Science is a way to distinguish things we know not to be true from other things. Large challenges lie ahead as we apply the scientific method to understanding biochemical systems, cellular organization and the functions of complex organs such as the brain.

“It seems to me that the method of most rapid progress in such complex areas. . . is going to be to set down explicitly at each step just what the question is and what all the alternatives are, and then to set up crucial experiments to try to disprove some,” wrote John R. Platt in his essay “Strong Inference” (Science 146, 347–353, 1964). And in many ways, these problems are still there for the solving over 46 years after this call to scientific clarity, in which Platt attributes the rapid successes of the early molecular biologists to their choice of the simplest problems, their logical rigor and their habits of systematically pairing simple and rapidly disprovable hypotheses with decisive experiments.

The intervening years have seen substantial growth of the research community and its funding and a massive improvement in computing power, none of which would have convinced Platt that we are better equipped to generate, clearly state and experimentally dispose of competing hypotheses. Quite the contrary: he regarded quantitative measurement and calculation as secondary to the scientific method, warning that “we substitute correlations for causal studies and physical equations for organic reasoning.” And, ultimately, “any conclusion that is not an exclusion is insecure and must be rechecked.”

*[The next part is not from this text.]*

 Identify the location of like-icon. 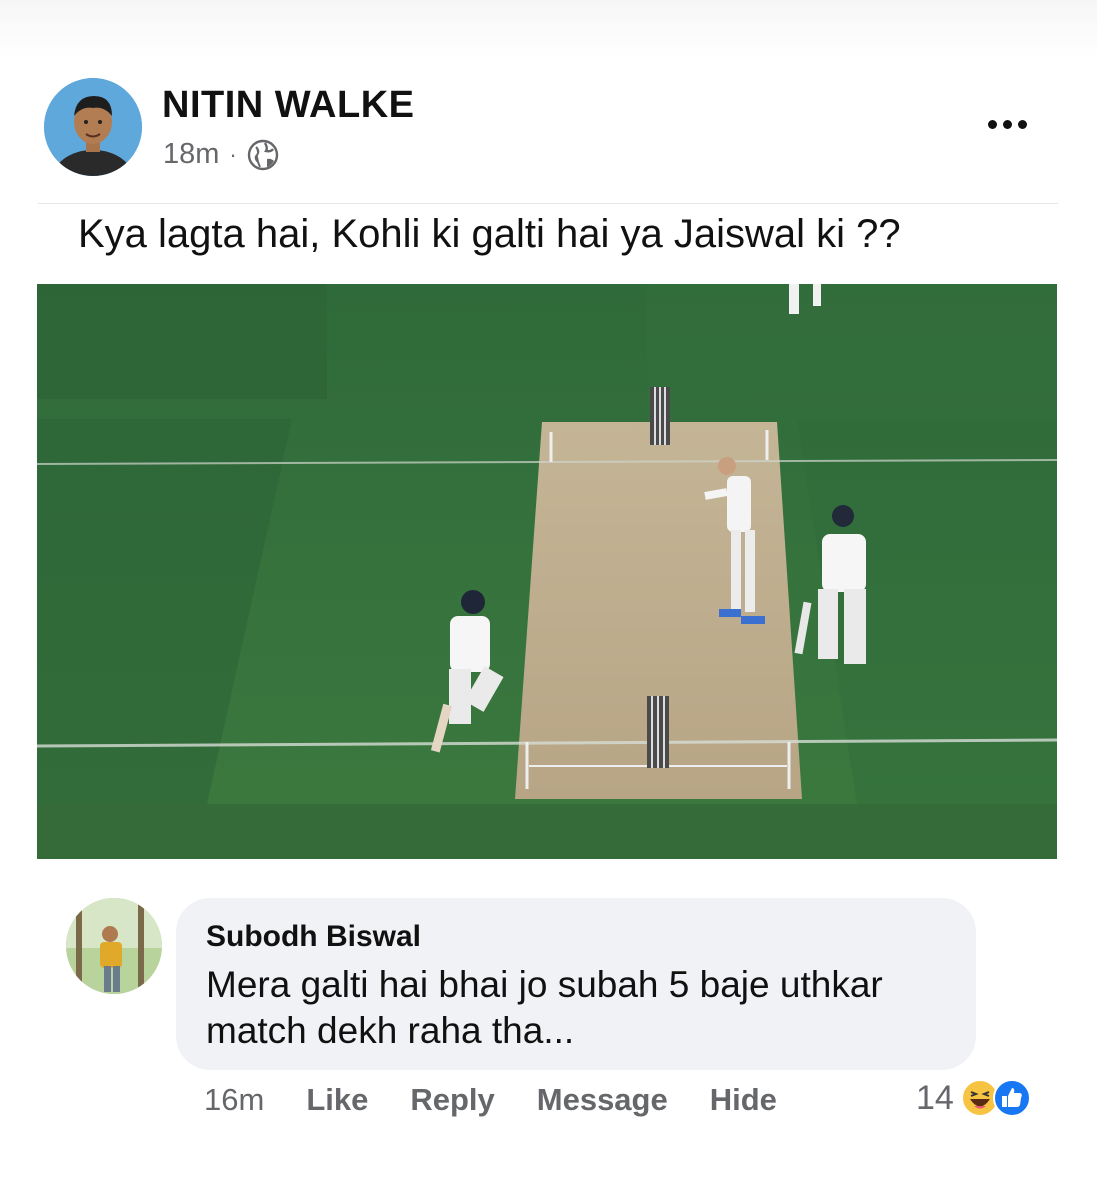
(1012, 1098).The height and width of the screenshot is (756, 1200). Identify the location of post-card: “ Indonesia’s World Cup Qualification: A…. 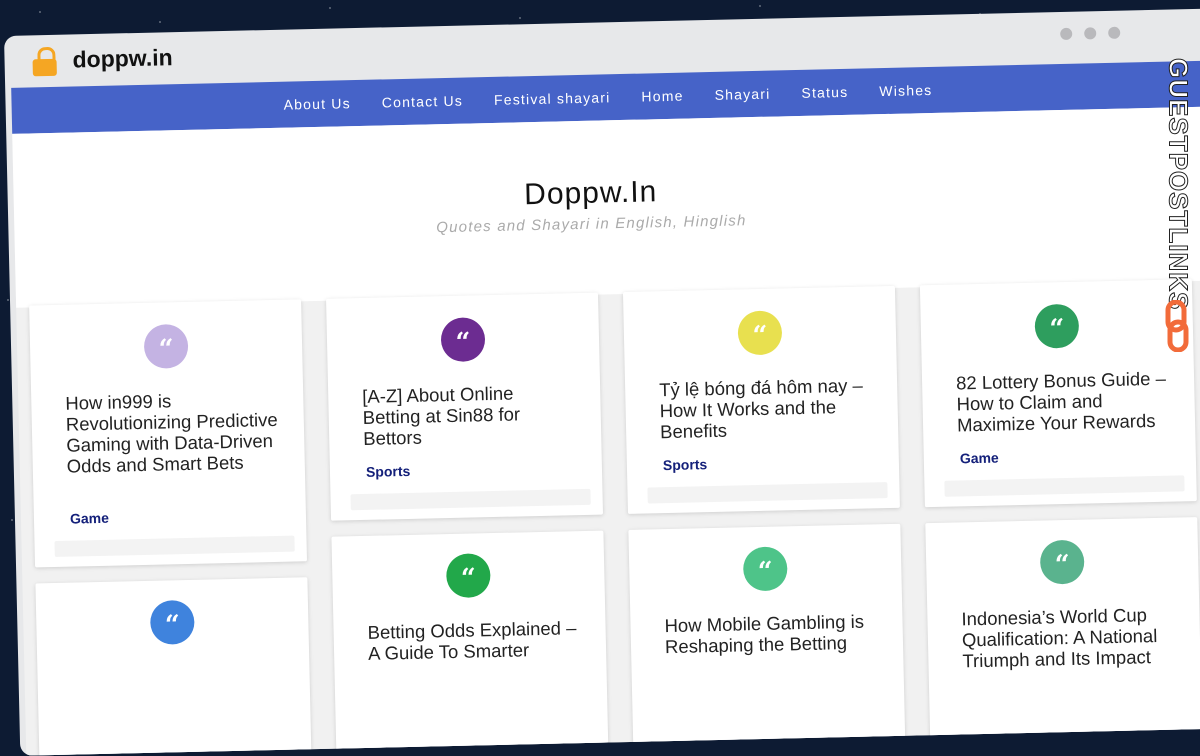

This emphasis on logical exclusion distinguishes biological advances from resource and method projects. But the rigorous approach is readily extended to the complex projects we are considering because the complexity of a research project does not change the basic requirement for inference so long as the results are intended to be understood by human brains. A model or predictor aids secure inference when it is treated as a falsifiable hypothesis with falsifiable sub-hypotheses. Therefore, we would expect to publish a list of conditions in which the model or predictor is not valid, and tests demonstrating conditions in which it is not valid, as well as hypotheses drawn from the model or predictor and tests that disprove these hypotheses.

There are a number of benefits to separating the logical gems that authors are prepared to have tested by others from their setting of consistent observations and rhetoric that is not directly part of the scientific work of the paper. These pluses are: to allow peer referees to do their job and readers to understand the work; to make clear the caveats and limits to application of results to other fields; to limit proliferation of useless observational studies and reduce duplication and waste of effort.

It may also be possible to distinguish the direct influence of the research independently of the publications that describe it. In order to do this, each of these two components—hypotheses and experiments—will need to be coded with unique identifiers and separately cited. Such an extreme cultural change may not be needed if publications are carefully structured. Surely it is obvious that a study providing strong inferences will be both well used and highly cited.